→ **Stated goal**
Transcribe the records exactly as they appear, starting with the line that contains "The height and width of the screenshot is (1008, 1200)." and continuing through the end of the records.

********

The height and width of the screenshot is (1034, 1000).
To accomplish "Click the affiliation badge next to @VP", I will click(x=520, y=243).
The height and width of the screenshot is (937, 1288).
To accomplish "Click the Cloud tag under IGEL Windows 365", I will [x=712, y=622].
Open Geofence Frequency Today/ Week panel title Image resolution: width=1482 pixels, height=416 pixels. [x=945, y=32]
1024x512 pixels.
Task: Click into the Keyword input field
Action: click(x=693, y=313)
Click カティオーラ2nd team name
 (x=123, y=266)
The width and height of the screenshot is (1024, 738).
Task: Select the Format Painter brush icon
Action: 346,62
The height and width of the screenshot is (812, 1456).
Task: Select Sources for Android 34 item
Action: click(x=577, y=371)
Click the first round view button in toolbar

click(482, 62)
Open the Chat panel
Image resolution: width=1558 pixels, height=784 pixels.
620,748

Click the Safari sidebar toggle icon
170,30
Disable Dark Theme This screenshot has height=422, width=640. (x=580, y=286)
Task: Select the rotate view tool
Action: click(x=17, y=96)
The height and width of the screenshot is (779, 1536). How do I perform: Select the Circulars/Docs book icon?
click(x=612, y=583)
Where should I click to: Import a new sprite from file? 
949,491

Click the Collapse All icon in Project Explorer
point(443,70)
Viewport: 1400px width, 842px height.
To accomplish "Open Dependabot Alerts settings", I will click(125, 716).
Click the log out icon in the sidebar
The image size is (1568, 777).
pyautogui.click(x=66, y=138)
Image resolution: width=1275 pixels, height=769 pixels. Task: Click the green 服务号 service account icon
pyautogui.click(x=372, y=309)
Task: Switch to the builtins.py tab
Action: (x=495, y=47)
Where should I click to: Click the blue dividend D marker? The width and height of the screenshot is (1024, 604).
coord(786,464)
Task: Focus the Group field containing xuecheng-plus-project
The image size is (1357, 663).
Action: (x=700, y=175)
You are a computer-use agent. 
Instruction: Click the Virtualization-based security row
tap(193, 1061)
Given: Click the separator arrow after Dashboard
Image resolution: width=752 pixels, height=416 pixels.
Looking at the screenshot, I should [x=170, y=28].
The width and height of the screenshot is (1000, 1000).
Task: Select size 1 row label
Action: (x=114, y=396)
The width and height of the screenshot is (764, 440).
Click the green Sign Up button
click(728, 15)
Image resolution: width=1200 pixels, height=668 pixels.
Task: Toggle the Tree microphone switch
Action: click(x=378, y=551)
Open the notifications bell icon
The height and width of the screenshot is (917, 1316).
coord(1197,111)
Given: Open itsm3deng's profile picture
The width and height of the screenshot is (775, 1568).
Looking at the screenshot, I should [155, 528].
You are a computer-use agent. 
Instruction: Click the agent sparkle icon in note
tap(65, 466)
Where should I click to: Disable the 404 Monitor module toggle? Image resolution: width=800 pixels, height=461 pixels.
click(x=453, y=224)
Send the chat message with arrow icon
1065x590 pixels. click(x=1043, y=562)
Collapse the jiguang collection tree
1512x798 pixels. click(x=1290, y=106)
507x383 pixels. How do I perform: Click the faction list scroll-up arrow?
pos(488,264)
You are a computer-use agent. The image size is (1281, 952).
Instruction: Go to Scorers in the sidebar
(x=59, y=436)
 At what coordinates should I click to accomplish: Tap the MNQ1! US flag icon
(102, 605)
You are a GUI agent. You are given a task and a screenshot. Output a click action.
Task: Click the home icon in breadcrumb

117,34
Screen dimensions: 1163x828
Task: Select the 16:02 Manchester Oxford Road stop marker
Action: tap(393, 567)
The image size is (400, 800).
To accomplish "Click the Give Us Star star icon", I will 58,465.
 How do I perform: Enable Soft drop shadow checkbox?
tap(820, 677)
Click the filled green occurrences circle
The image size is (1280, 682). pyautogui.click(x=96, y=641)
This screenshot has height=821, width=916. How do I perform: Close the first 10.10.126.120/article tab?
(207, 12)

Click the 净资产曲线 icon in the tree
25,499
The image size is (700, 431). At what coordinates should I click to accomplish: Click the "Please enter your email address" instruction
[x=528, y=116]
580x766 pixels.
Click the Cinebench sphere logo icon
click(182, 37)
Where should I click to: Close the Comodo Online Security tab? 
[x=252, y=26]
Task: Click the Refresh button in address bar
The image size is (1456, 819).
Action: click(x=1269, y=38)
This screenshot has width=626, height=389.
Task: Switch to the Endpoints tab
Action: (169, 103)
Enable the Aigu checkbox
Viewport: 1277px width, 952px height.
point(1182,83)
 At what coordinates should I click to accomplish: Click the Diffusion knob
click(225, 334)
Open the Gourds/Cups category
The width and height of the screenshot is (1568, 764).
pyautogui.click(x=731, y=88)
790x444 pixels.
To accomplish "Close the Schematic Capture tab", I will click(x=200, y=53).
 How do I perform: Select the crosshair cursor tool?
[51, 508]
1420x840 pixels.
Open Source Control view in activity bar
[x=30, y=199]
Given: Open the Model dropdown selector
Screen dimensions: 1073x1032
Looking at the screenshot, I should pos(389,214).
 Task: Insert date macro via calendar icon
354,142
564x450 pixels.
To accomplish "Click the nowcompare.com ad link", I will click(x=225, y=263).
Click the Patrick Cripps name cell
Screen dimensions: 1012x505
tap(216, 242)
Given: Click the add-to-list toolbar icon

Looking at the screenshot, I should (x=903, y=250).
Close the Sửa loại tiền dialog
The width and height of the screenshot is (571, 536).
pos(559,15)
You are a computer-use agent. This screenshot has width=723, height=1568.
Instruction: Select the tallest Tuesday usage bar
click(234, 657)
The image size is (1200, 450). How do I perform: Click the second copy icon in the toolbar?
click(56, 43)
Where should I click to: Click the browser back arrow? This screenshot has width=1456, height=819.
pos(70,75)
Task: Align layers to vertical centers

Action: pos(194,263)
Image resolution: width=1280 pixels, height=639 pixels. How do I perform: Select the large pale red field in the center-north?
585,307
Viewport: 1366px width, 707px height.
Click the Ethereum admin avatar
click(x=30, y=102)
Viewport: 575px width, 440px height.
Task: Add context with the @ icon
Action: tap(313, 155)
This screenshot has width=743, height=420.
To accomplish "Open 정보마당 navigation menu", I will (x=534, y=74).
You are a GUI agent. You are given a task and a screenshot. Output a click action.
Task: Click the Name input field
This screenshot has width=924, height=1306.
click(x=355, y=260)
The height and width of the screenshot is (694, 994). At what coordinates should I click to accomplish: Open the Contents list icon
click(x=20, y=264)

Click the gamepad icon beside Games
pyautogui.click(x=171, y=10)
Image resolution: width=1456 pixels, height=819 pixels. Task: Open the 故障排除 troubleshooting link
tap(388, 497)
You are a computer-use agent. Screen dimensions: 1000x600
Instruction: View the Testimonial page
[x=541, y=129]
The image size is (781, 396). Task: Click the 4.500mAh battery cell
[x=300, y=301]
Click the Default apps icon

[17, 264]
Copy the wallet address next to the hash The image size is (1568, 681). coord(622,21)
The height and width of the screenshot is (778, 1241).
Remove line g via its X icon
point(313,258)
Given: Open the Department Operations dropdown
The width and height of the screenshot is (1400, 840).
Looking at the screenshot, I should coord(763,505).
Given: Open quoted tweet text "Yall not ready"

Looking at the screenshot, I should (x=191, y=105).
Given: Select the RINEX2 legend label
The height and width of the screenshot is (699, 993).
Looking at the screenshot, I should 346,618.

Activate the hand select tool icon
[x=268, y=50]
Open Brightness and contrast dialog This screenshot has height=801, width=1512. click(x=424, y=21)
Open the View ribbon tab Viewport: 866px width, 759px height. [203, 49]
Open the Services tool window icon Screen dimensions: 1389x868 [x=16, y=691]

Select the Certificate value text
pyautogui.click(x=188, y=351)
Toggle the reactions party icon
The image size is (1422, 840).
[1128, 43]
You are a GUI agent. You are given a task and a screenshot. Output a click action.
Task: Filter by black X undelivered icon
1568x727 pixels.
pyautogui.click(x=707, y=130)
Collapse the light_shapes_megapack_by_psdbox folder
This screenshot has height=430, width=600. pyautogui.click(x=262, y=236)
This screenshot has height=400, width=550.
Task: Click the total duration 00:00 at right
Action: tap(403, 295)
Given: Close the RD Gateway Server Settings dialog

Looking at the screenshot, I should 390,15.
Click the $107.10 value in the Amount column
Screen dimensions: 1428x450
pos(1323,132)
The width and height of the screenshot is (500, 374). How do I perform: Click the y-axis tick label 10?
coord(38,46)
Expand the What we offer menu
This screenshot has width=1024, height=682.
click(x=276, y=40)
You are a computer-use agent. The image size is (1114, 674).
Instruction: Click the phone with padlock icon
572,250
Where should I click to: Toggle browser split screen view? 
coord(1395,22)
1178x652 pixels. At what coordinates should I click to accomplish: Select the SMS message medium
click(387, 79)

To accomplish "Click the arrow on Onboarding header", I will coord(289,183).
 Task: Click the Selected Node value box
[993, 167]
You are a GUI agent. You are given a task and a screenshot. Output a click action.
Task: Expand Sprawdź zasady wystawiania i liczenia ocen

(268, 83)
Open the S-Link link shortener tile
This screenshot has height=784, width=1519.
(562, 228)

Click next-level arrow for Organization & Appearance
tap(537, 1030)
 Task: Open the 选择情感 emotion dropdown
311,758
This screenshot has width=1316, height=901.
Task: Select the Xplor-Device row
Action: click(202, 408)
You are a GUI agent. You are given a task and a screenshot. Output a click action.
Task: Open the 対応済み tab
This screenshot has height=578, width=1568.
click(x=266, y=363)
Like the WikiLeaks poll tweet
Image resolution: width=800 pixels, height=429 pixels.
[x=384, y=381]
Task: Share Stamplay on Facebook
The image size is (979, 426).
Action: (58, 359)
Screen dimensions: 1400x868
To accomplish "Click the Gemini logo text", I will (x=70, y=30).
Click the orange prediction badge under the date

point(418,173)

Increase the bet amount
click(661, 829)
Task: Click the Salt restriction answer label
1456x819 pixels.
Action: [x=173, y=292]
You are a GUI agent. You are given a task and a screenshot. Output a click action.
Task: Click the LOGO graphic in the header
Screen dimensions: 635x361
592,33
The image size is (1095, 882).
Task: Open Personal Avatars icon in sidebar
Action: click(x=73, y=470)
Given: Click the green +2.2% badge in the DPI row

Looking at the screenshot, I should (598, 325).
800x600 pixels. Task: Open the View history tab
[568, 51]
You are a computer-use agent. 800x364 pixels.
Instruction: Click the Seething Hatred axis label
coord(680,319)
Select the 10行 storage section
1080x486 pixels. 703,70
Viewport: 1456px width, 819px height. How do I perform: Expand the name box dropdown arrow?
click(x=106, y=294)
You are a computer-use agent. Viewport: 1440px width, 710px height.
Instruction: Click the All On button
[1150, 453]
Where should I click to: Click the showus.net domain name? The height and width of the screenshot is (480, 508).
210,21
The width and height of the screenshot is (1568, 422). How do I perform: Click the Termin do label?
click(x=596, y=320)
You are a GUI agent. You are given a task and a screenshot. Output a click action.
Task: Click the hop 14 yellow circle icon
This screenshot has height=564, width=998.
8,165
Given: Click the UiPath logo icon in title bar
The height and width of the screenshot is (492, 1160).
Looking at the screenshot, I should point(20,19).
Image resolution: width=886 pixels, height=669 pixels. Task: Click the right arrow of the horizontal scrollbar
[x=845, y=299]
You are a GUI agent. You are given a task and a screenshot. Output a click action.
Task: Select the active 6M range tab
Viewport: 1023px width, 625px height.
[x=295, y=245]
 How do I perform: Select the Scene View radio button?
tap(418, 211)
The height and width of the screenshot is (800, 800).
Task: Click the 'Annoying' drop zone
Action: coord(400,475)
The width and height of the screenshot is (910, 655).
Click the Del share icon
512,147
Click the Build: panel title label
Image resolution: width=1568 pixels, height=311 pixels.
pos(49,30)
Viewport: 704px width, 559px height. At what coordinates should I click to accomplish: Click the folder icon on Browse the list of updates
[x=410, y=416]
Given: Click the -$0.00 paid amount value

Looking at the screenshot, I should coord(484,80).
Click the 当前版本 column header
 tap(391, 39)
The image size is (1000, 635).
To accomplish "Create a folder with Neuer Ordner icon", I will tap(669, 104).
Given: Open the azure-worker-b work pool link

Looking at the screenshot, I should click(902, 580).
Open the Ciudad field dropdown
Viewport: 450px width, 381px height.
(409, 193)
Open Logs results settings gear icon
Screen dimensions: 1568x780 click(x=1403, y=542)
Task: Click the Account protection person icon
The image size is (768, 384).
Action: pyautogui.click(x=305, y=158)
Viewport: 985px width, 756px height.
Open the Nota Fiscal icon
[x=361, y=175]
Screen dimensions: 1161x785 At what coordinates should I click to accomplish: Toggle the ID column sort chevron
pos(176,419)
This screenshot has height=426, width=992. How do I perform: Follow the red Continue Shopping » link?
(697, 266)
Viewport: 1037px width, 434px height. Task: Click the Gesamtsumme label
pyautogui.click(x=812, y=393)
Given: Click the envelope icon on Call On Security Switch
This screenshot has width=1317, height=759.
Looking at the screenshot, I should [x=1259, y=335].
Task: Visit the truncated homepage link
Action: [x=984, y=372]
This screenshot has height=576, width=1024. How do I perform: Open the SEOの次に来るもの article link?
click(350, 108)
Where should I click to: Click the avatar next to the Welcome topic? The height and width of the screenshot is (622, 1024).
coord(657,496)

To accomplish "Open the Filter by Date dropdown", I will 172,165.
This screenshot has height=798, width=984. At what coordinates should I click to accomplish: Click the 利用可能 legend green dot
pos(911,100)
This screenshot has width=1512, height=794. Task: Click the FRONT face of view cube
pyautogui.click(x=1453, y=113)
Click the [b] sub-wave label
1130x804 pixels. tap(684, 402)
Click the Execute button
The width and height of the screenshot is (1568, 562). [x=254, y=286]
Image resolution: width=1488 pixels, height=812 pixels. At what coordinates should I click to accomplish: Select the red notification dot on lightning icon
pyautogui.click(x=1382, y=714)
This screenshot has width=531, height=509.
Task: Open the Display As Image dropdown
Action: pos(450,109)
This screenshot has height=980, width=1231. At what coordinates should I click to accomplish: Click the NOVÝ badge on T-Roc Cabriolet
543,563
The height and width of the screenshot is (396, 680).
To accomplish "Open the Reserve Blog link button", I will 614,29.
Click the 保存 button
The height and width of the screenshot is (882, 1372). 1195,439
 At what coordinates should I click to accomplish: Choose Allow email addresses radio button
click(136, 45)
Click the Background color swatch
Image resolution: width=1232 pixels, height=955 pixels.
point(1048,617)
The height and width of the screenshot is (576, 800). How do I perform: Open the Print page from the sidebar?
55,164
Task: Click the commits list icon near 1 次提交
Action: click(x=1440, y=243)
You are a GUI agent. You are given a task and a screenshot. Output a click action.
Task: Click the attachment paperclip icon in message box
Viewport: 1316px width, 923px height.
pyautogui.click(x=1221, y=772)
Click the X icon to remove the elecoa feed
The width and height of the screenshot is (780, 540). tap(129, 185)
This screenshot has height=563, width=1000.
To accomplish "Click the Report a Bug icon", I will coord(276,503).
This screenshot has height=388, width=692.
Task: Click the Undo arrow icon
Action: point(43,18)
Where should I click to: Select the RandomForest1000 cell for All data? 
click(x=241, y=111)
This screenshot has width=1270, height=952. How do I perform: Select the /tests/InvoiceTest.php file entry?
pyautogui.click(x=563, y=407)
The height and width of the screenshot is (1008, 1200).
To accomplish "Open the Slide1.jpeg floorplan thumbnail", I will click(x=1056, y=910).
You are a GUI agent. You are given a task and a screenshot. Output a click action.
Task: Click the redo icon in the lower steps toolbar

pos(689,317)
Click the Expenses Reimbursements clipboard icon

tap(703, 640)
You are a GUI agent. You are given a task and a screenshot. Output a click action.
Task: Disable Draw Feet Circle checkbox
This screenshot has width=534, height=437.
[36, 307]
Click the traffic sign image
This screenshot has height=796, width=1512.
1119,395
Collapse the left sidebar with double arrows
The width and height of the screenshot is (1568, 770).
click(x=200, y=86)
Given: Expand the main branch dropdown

********

→ **Final result**
The height and width of the screenshot is (1008, 1200).
To accomplish "Open the Slide1.jpeg floorplan thumbnail", I will click(x=1056, y=910).
You are a GUI agent. You are given a task and a screenshot. Output a click action.
Task: Click the redo icon in the lower steps toolbar

pos(689,317)
Click the Expenses Reimbursements clipboard icon

tap(703, 640)
You are a GUI agent. You are given a task and a screenshot. Output a click action.
Task: Disable Draw Feet Circle checkbox
This screenshot has width=534, height=437.
[36, 307]
Click the traffic sign image
This screenshot has height=796, width=1512.
1119,395
Collapse the left sidebar with double arrows
The width and height of the screenshot is (1568, 770).
click(x=200, y=86)
Given: Expand the main branch dropdown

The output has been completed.